Hi Jordi, thanks for your help!

Your right about the flow pattern. It is so strong leaving the outlet that it erodes the soil in the bottom right corner and the air in the drop checker actually 'wobbles' in the current.
flow by pepedopolous, on Flickr

The Koralia, now pointing down, doesn't ripple the surface so much but I think it is the skimmer that provides a decent amount of rippling and degassing as it acts like a mini overflow...
P1270778 by pepedopolous, on Flickr

It's a never ending chore to remove all the _Staurogyne_ leaves...
P1270775 by pepedopolous, on Flickr

I think I have maximised flow by having minimal filter media (most importantly no floss) and as short as possible lengths of tubing.

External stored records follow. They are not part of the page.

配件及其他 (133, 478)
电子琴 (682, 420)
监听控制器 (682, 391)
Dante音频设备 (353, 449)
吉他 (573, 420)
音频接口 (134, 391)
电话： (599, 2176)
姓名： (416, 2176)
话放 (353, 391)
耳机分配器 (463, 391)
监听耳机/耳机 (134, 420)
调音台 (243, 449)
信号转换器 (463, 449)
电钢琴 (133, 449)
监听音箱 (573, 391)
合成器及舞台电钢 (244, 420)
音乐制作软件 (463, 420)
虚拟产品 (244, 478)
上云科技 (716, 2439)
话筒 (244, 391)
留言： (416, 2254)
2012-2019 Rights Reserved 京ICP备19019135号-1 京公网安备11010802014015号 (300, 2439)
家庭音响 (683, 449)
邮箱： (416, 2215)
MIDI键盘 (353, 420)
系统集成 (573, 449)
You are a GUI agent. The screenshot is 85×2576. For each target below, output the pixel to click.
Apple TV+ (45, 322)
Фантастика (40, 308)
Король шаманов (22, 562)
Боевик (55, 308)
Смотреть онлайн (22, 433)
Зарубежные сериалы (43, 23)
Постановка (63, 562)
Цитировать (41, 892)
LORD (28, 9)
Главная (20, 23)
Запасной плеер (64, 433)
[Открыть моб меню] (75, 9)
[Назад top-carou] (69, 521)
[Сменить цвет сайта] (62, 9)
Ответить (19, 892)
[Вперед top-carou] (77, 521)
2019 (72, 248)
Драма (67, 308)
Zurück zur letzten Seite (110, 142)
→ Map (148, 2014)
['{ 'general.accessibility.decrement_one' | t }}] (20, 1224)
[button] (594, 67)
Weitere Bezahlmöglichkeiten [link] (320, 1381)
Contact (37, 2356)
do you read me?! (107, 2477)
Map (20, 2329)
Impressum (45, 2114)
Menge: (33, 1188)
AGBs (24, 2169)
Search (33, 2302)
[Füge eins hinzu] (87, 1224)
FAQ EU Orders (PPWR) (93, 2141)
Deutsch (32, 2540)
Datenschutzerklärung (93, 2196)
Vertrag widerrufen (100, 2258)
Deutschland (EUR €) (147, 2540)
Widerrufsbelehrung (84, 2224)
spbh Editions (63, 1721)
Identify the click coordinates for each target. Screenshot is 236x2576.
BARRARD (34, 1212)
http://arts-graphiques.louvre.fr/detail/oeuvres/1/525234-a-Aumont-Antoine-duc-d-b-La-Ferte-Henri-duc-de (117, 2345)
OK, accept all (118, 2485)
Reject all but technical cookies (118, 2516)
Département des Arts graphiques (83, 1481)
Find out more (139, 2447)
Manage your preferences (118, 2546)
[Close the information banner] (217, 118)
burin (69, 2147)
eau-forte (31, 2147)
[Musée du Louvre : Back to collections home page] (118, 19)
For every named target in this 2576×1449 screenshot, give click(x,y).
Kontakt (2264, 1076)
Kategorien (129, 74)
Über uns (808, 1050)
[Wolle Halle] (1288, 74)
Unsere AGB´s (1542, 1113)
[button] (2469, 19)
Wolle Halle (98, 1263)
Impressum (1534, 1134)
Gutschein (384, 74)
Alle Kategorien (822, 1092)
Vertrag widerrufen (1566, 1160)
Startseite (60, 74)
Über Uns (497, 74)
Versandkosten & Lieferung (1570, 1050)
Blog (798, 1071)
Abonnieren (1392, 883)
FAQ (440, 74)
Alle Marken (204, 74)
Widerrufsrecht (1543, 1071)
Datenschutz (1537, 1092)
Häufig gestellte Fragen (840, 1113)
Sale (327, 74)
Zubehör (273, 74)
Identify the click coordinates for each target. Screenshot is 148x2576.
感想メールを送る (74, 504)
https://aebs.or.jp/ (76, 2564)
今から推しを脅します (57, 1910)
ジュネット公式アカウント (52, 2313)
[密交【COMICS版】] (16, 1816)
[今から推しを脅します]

PC057425 by pepedopolous, on Flickr
P1270786 by pepedopolous, on Flickr

If I didn't have decent degassing/agitation, I wouldn't have such a stable pH when the CO2 is on: -
pH profile by pepedopolous, on Flickr

So, what is the _Staurogyne_ telling me? This pic is about a week old, when I was already a bit concerned about the leaves falling off: -
P1170539 by pepedopolous, on Flickr
The roots go right to the bottom glass.

And now a pic from today. This Stauro is right in the path of the filter outflow in the bottom right corner. Wherever you look the water is carbonated!
P1270758 by pepedopolous, on Flickr

Another shot to show the lemonade. CO2 bubbles are collecting under the _Microsorum_ leaves.
P1270755cr by pepedopolous, on Flickr

Facing the filter outlet head on: -
P1270750 by pepedopolous, on Flickr

More Stauro this time on the left hand side: -
P1270768 by pepedopolous, on Flickr
P1270767 by pepedopolous, on Flickr

The middle patch of _Staurogyne_. It is now possible to see the stems and substrate where before there was simply loads of leaves.
P1270769 by pepedopolous, on Flickr


I haven't changed the drop checker fluid in ages as I check the pH with a meter. The DC never goes blue, it's lime green when the CO2 is on: -
P1270788 by pepedopolous, on Flickr

The force of the CO2 when it first comes on drives out the water in the bubble counter within days.
P1270784 by pepedopolous, on Flickr

No leaks here?
P1270785 by pepedopolous, on Flickr

The 'Monte Carlo' doesn't seem to care so much for CO2!
P1270789 by pepedopolous, on Flickr


I've had this afternoon to look at the aquarium and the pH right now (18:00) is at 5.79. At 14:00 was about the same (5.82). It as only at about 17:00 that I noticed any fish at the surface. They are all there right now but to be honest I wonder if they are just hungry and also they all love the flow.

I know from bitter experience that when I push the CO2 too high, the Amano shrimps start jumping out. This hasn't happened yet with this scape.

So, I'm thinking I could increase the CO2 a bit more (when I refill the bubble counter!) and also maybe stop the CO2 earlier for the sake of the fish.

At the moment I stop it at 20:00, 2 hours before lights off. Maybe I could stop it 3 or even 4 hours before lights off?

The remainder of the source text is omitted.